1. La société SNCF Réseau est propriétaire de terrains bâtis et non bâtis situés 125 avenue des Logissons sur le territoire de la commune de Venelles (13770) sur la parcelle cadastrée BP n° 115 issue de la division de la parcelle cadastrée section BP n° 84. Le 16 juin 2003, la société SNCF Réseau a conclu avec la SARL Sogefy une convention d'occupation n° 32442, l'autorisant à occuper 1 797 m² de terrain nu et 735 m² d'entrepôts, pour une durée initiale de cinq années, qui a été prolongée jusqu'au 30 juin 2018, moyennant une redevance de 100 euros HT/an la première année puis de 3 000 euros HT/an les années suivantes. Le 10 mai 2005, la société SNCF Réseau a conclu avec la SARL Sogefy une seconde convention d'occupation n° 121-05, l'autorisant à occuper 4 175 m² de terrain nu, 1 685 m² d'entrepôts et 100 m² de bureaux, pour une durée d'un an, moyennant une redevance de 9 500 euros HT/an. Bien que ces deux conventions d'occupation aient pris fin respectivement le 30 juin 2018 et le 1er janvier 2006, en l'absence de reconduction tacite, les SARL Sogefy, Question Déco, MED et VET Distribution et la SCI Pierres et Terres se sont maintenues sur les lieux.
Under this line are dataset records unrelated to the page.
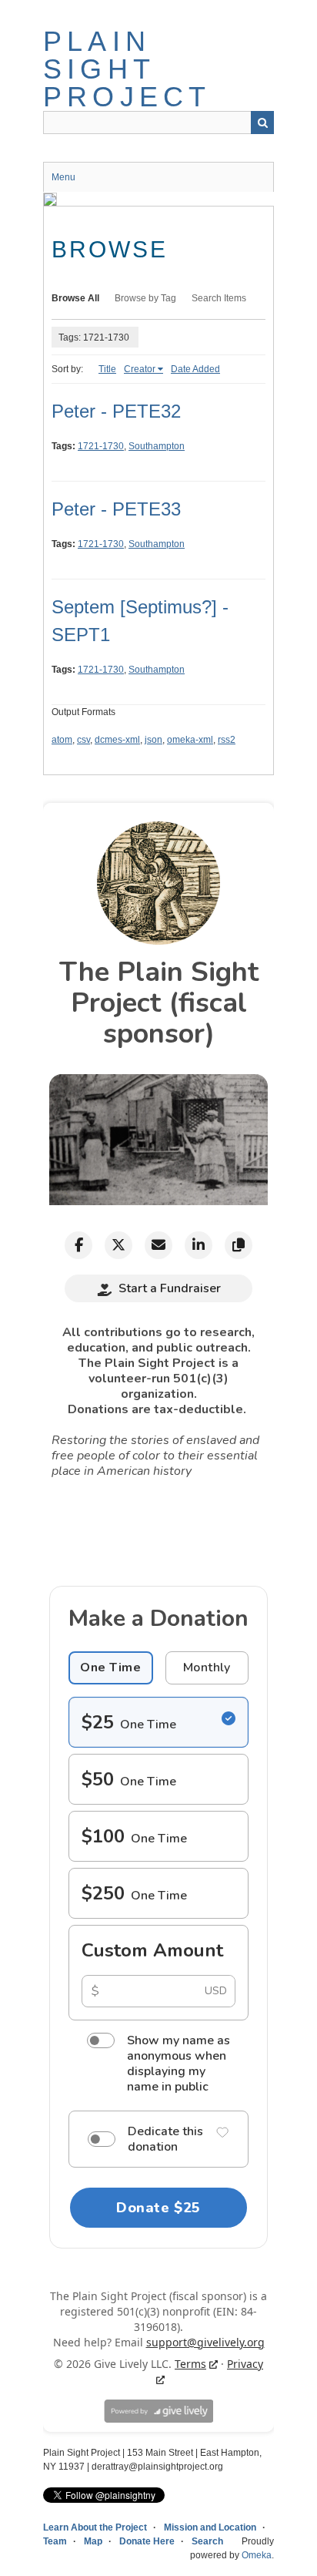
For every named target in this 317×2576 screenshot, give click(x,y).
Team (55, 2541)
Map (93, 2541)
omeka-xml (190, 739)
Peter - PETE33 (116, 509)
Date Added (195, 369)
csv (83, 739)
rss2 (226, 739)
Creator (139, 369)
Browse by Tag (145, 298)
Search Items (219, 298)
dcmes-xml (117, 739)
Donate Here (147, 2541)
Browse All (75, 298)
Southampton (156, 446)
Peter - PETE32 (116, 411)
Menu (63, 177)
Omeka (257, 2555)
La société SNCF Réseau a demandé au juge des référés du tribunal administratif de Marseille, à titre principal, de condamner solidairement les SARL Sogefy, Question Déco, MED et VET Distribution et la SCI Pierres et Terres à lui verser une provision de 309 369, 16 euros TTC, représentant le montant des indemnités d'occupation du domaine public de la société SNCF Réseau impayées, au cours de la période du 1er janvier 2016 au 31 juillet 2019, à titre subsidiaire, de les condamner à lui verser une provision de 226 652,37 euros TTC, représentant le montant des indemnités d'indue occupation impayées par la société Sogefy pour la période du 1er janvier 2016 au 31 juillet 2019. La SARL Sogefy et autres relèvent appel de l'ordonnance du 5 février 2020 par laquelle la juge des référés du tribunal administratif de Marseille les a condamnées à verser à la société SNCF Réseau la somme de 226 652,37 euros, augmentée des intérêts moratoires.

Sur la régularité de l'ordonnance attaquée :

En ce qui concerne l'exception d'incompétence de la juridiction administrative :

2. Avant l'entrée en vigueur de la partie législative du code général de la propriété des personnes publiques, intervenue le 1er juillet 2006, l'appartenance d'un bien au domaine public était, sauf si ce bien était directement affecté à l'usage du public, subordonnée à la double condition qu'il ait été affecté à un service public et spécialement aménagé en vue du service public auquel il était destiné. En l'absence de toute disposition en ce sens, l'entrée en vigueur de ce code n'a pu, par elle-même, entraîner le déclassement de dépendances qui appartenaient antérieurement au domaine public et qui, depuis le 1er juillet 2006, ne rempliraient plus les conditions désormais fixées par son article L. 2111-1 qui exige, pour qu'un bien affecté au service public constitue une dépendance du domaine public, que ce bien fasse l'objet d'un aménagement indispensable à l'exécution des missions de ce service public.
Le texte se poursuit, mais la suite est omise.